When it’s finished next year, the 20-inch-diameter Diamond Pipeline will deliver up to 200,000 barrels of domestic sweet crude oil a day from Cushing, Oklahoma, to the Valero Memphis Refinery. The project is a joint venture between two Texas-based firms — Plains All American Pipeline of Houston and Valero of San Antonio.
The 440-mile route courses through northeastern Oklahoma and north-central Arkansas before crossing under the Mississippi River at West Memphis. The pipeline will emerge on the northwestern edge of Presidents Island, cutting across the island to McKellar Lake, then under the lake to Treasure Island. After crossing that island, which is located west of Martin Luther King Jr. Riverside Park, the pipeline will again plunge under the lake bed to the refinery, located on the eastern shore of McKellar.
Work has begun along the Diamond route on Presidents Island, which already is crossed by two other petroleum pipelines, and completion for the entire project is slated for the fourth quarter of 2017.
The purpose of the pipeline is to provide a “more direct, safe, and reliable route” to transport sweet crude to Valero’s 195,000-barrel-a-day refinery, Karen M. Rugaard, stakeholder relations manager for Plains All American Pipeline, said in an emailed statement.
The corps, which regulates projects covered by the Rivers and Harbors Act and the Clean Water Act, granted similar approval to the Diamond Pipeline. In May, the corps’ Little Rock district authorized the project to be built across much of Arkansas under what’s known as a nationwide permit. The agency’s Memphis and Tulsa districts followed suit.
In contrast to individual permits that must be drafted for each specific project, nationwide permits are already written and set predetermined terms and conditions for projects that cause only “minimal” environmental damage. They allow for a simplified, streamlined regulatory approval process, sparing developers and builders from paperwork and procedural delays.
Still, many environmentalists contend pipelines warrant stricter scrutiny than what’s allowed under nationwide permits. They point to incidents such as the 2013 rupture of the Pegasus Pipeline in Mayflower, Arkansas, that spewed an estimated 134,000 gallons of oil into a neighborhood and creek.
The spill was among the more than 930 “significant” pipeline incidents that occurred nationwide between 2013 and 2015, according to the U.S. Department of Transportation’s Pipeline and Hazardous Materials Safety Administration. Those incidents caused a total of 37 deaths, 185 injuries and some $980 million in damage.

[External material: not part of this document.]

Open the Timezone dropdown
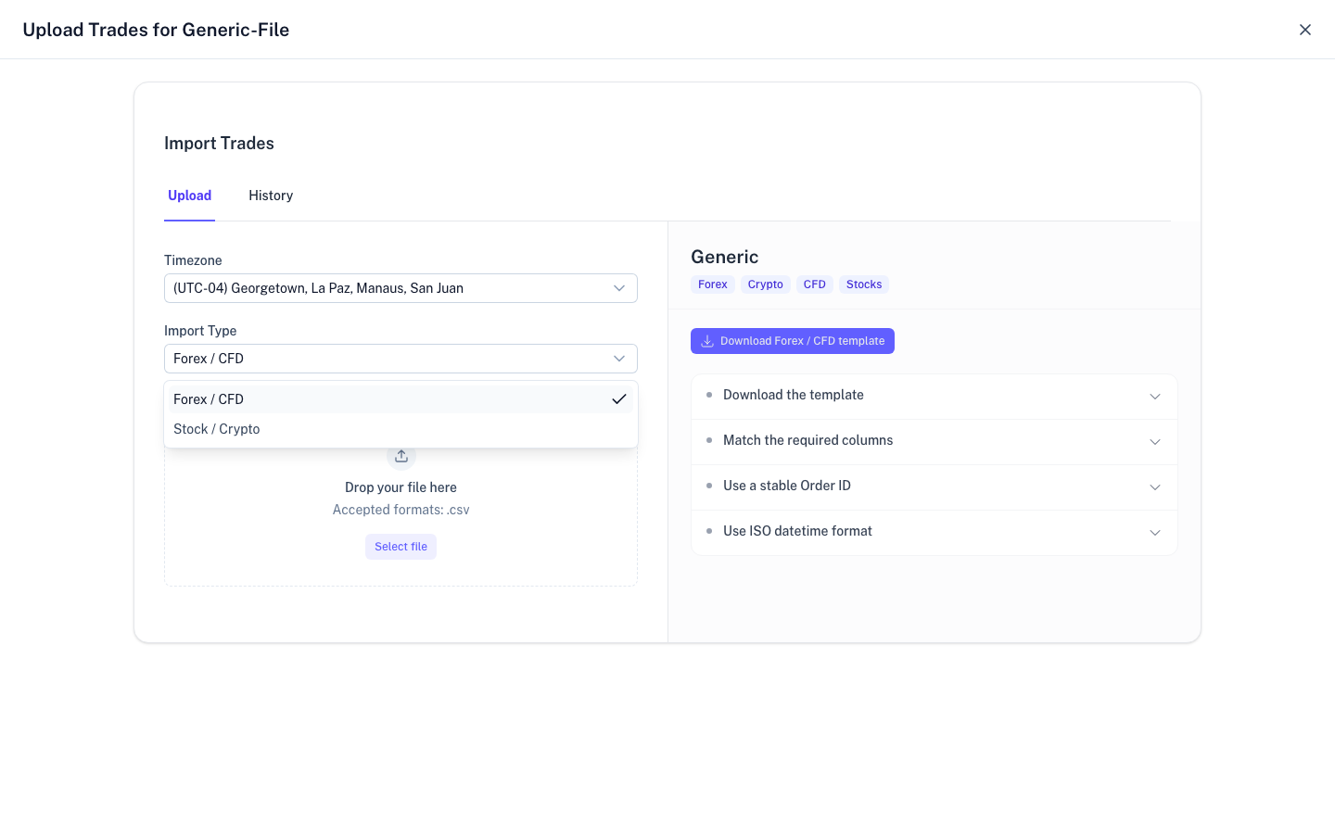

The Diamond Pipeline route crosses an area of Presidents Island identified in a 1990 U.S. Geological Survey report as a possible window in the protective clay layer over the Memphis Sand, the high-quality aquifer that’s the source of public drinking water in the Memphis area. The absence of clay would allow surface contamination to seep directly into the aquifer.
That threat alone suggests that the nationwide permit was inappropriate for the pipeline project, said Scott Banbury, conservation programs coordinator for the Sierra Club’s Tennessee chapter.
The project also will employ directional horizontal drilling so the pipeline can be safely installed under rivers and other water bodies. The partners will employ features such as thicker pipe walls to ensure the pipeline is built and operated in a “safe, reliable and responsible manner,” Rugaard said.
In Arkansas, the Diamond Pipeline has met with some opposition, with critics setting up a Facebook page and voicing concern about the threat of leaks and possible impacts to drinking-water supplies. In response, the Diamond Pipeline partners agreed to relocate the water intake for the city of Clarksville, Arkansas, on Spadra Creek to a point upstream from the route.